For a while, I couldn't tell whether the word was a euphemism or a
slur, but from the resentful tone with which it was being employed by
certain contingents ("pushy neocons" is another popular one), I could
discern that the term's usage was undergoing a transition. After all,
ethnic slurs can start out as euphemisms (meant to avoid identifying
anyone blatantly by nationality) before evolving into derogations.

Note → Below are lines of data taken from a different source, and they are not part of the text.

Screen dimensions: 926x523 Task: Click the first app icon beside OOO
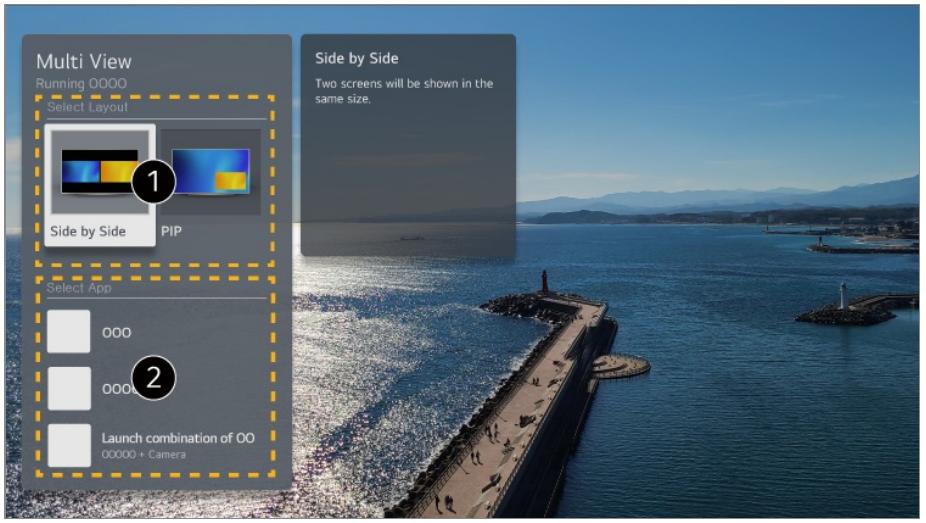(68, 332)
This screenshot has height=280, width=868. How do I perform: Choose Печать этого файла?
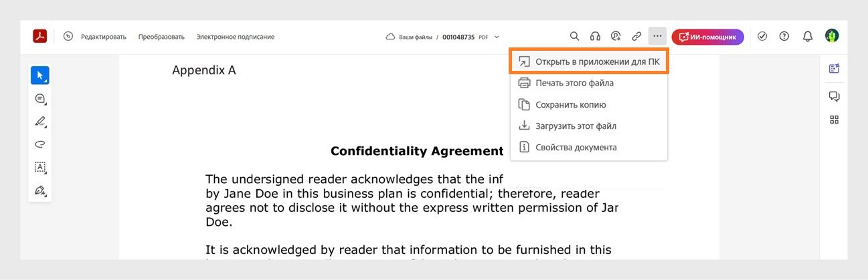point(574,83)
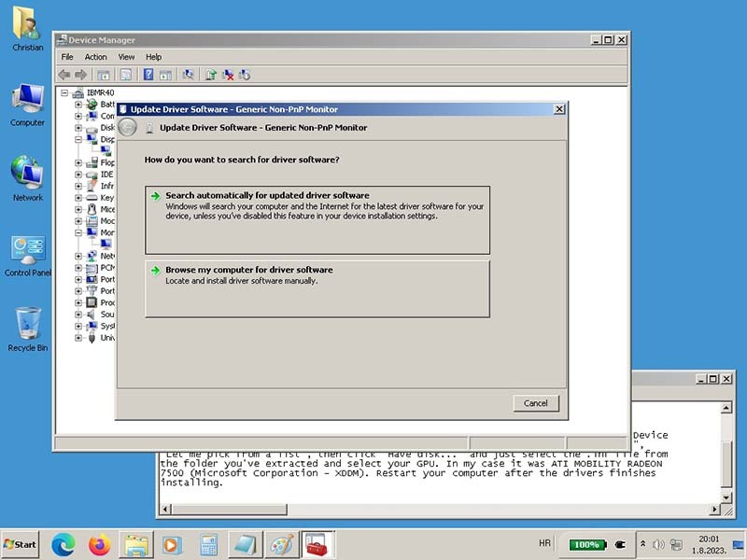Open Firefox from the taskbar

pyautogui.click(x=100, y=544)
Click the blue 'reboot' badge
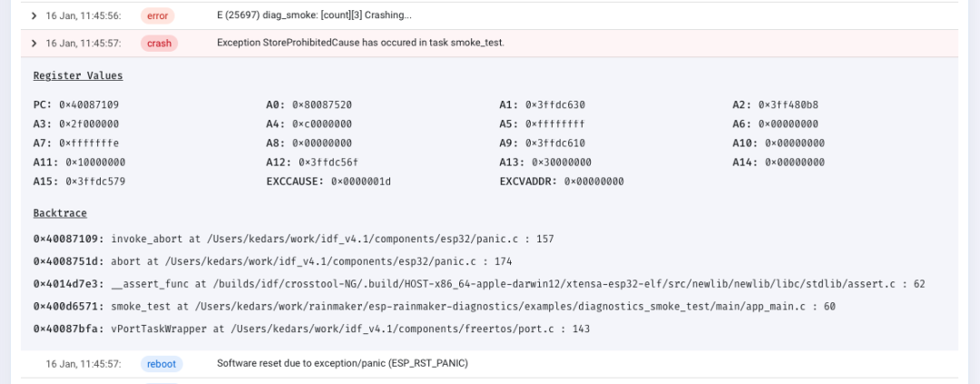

"Colored" was a way to avoid the N-word, but today it doesn't go over
very well itself. And a century ago Jews jokingly called one another
by their Ellis Island designation "keikle" (Yiddish for
"circle")--until the joke was co-opted by those hostile to Jews.
As a new staple of mainstream American vocabulary, "neoconservative"
warrants a reminder of the term's beginnings, before it became chic
newspeak. It originally referred to a movement of largely Jewish
liberals who gave leftism an honest and protracted effort, who
dutifully reviled every Republican president through Eisenhower, who
did their time in inner cities, and who gave peace and social
engineering a chance, until the real-world consequences of their good
will forced them to acknowledge that what they were doing wasn't
working but in fact backfiring. At which point, these men (e.g.,
Norman Podhoretz, Irving Kristol) underwent a midlife epiphany and
became conservative after the 1960s.
Today the word applies to anyone who undergoes such a transformation,
Jewish or not. True, neoconservatives are not the same breed of
conservative that made up the Republican Party of Barry Goldwater.
The difference is the neoconservatives' more interventionist foreign
policy as opposed to vintage conservatism's isolationism.
With today's "post-9/11 omigod I think I may be Republican"
Democrats, what we have in effect are neo-neoconservatives. Many of
the Jews in this group might be more accurately described as Bush
Democrats, but they've opted for the cachet of the label and call
themselves neocons. But when Al Franken and other determinedly
left-wing Jews use the term, they don't mean it nicely, embarrassed
as they are by their politically wayward fellow tribesmen.
So let's go over the rules: Just because we call ourselves "neocons,"
it doesn't mean you can. Of course, if you're right-leaning and don't
intend the word disparagingly, you get a pass. Just know that unless
you're aware that "neoconservative" also includes last names like
Bennett, Kirkpatrick, Sowell, Kemp and Ashcroft, when you refer to
someone as a neocon, you're saying "Jew." We might suggest reverting
to previous, less codey expressions such as "Jewish conservative" or
"Republican Jew"--especially since not every right-leaning Jew is
neo. But not to worry: We neocons, Republican Jews, Jewish
conservatives and Jews for Bush won't take offense, since we don't
want American Christians to feel even more paranoid than they already
do (particularly during "holiday" season).
As for our imperviously left-leaning fellow tribesmen, let them
figure out for themselves how to handle their non-Jewish
co-ideologists who say "neocon" angrily and freely in mixed company.
Yes, poor Richard Perle and Dick Cheney (oops, Douglas Feith)
drinking at their segregated water fountains, "doing their time in
inner cities" - why, my tears run down like waters, and my
self-righteousness like a mighty stream.